Chinese Legislature Approves Security Law for Hong Kong

HONG KONG – China’s legislature has passed a controversial national security law for Hong Kong that the United States and pro-democracy activists believe will further erode the semi-autonomous city’s freedoms.

The new law, approved Tuesday in Beijing by the Standing Committee of China’s National People’s Congress, generally calls for the central government in Beijing to establish a national security office in Hong Kong aimed at confronting subversion of state power, terrorism, separatism and collusion with foreign forces.  The exact details of the new law have yet to be released.

The new law caps Chinese President Xi Jinping’s aggressive efforts to tighten control over the financial hub over the past few years, which has led to massive street protests by pro-democracy activists seeking greater freedoms for Hong Kong. The city was rocked during the second half of 2019 by angry and often violent demonstrations sparked by a controversial extradition bill that was eventually withdrawn.
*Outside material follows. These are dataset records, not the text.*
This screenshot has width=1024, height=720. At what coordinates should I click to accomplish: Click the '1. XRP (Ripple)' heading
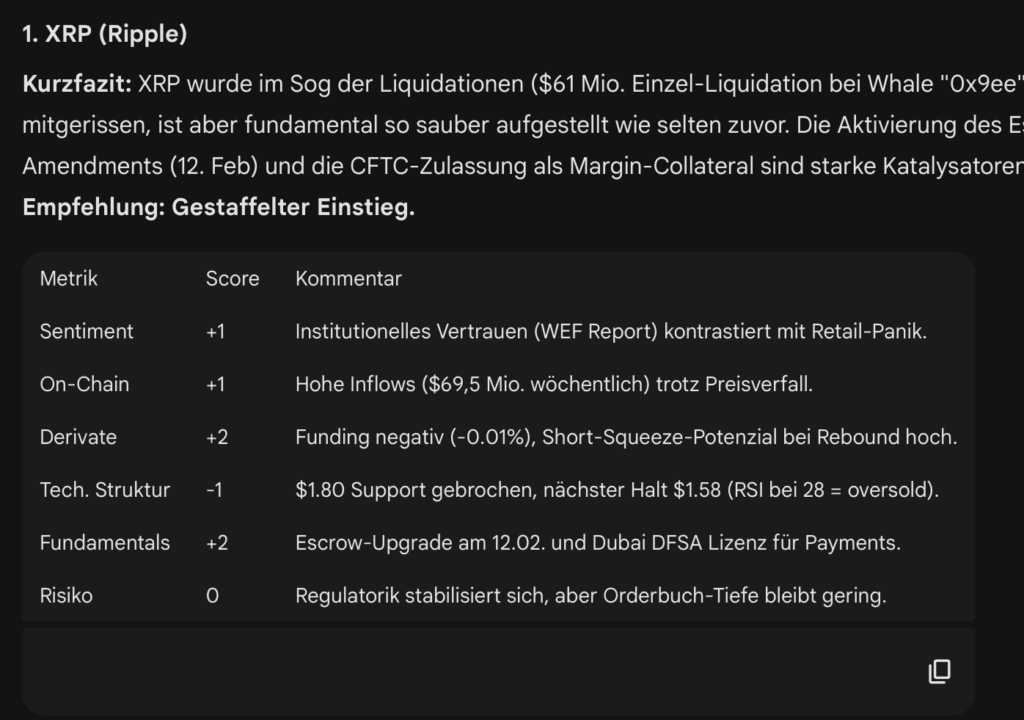(104, 34)
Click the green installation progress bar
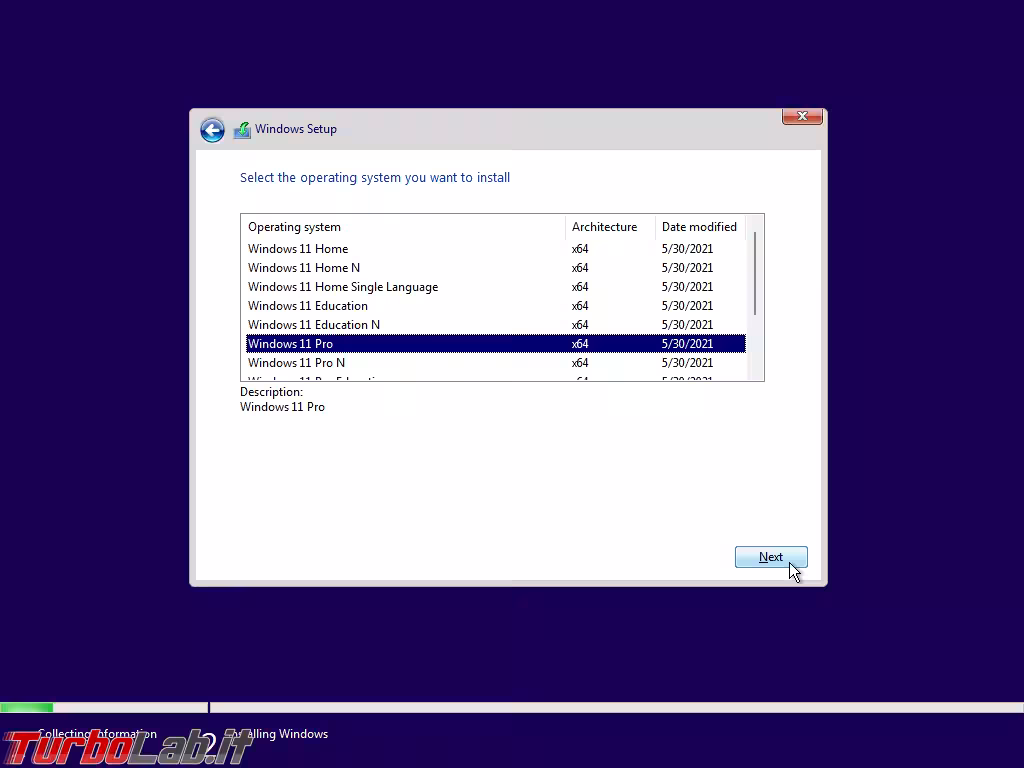This screenshot has width=1024, height=768. (27, 707)
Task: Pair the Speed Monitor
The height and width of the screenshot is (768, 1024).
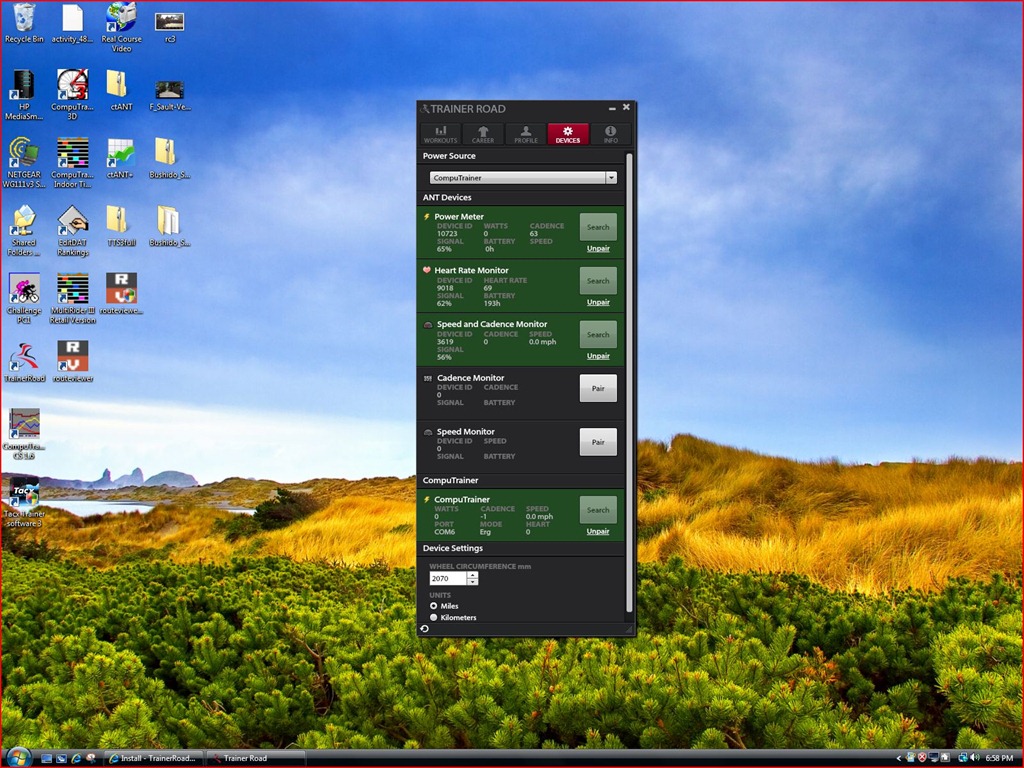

Buildings are seen above Hong Kong and Chinese flags, as pro-China supporters celebration after China’s parliament passes national security law for Hong Kong, in Hong Kong, June 30,2020.

The action by the Chinese legislature bypasses Hong Kong’s legislature, which has the authority to pass any security laws under the Basic Law, the city’s constitution.  Hong Kong lawmakers have been pressured by Beijing in the past to approve a national security law, but were met by heavy protests.

The law was approved Tuesday on the eve of the anniversary of Britain’s 1997 handover of Hong Kong to China.  City authorities have banned the annual rally marking the anniversary of the handover, citing risks of the coronavirus pandemic.

The Trump administration has taken a series of steps after China announced its intentions to approve the national security law back in May.  U.S. Secretary of State Mike Pompeo announced earlier this month that the United States no longer considers Hong Kong autonomous from China, and on Monday ended exports of defense equipment and dual-use technologies that originate in the U.S. to Hong Kong, citing national security purposes.

Last Friday, the United States announced visa restrictions on current and former Chinese Communist Party officials deemed responsible for, or complicit in, undermining Hong Kong’s high degree of autonomy, or undermining human rights and fundamental freedoms in Hong Kong.

A spokesman for China’s Foreign Ministry told reporters Monday in Beijing it would impose similar visa restrictions on certain U.S. individuals.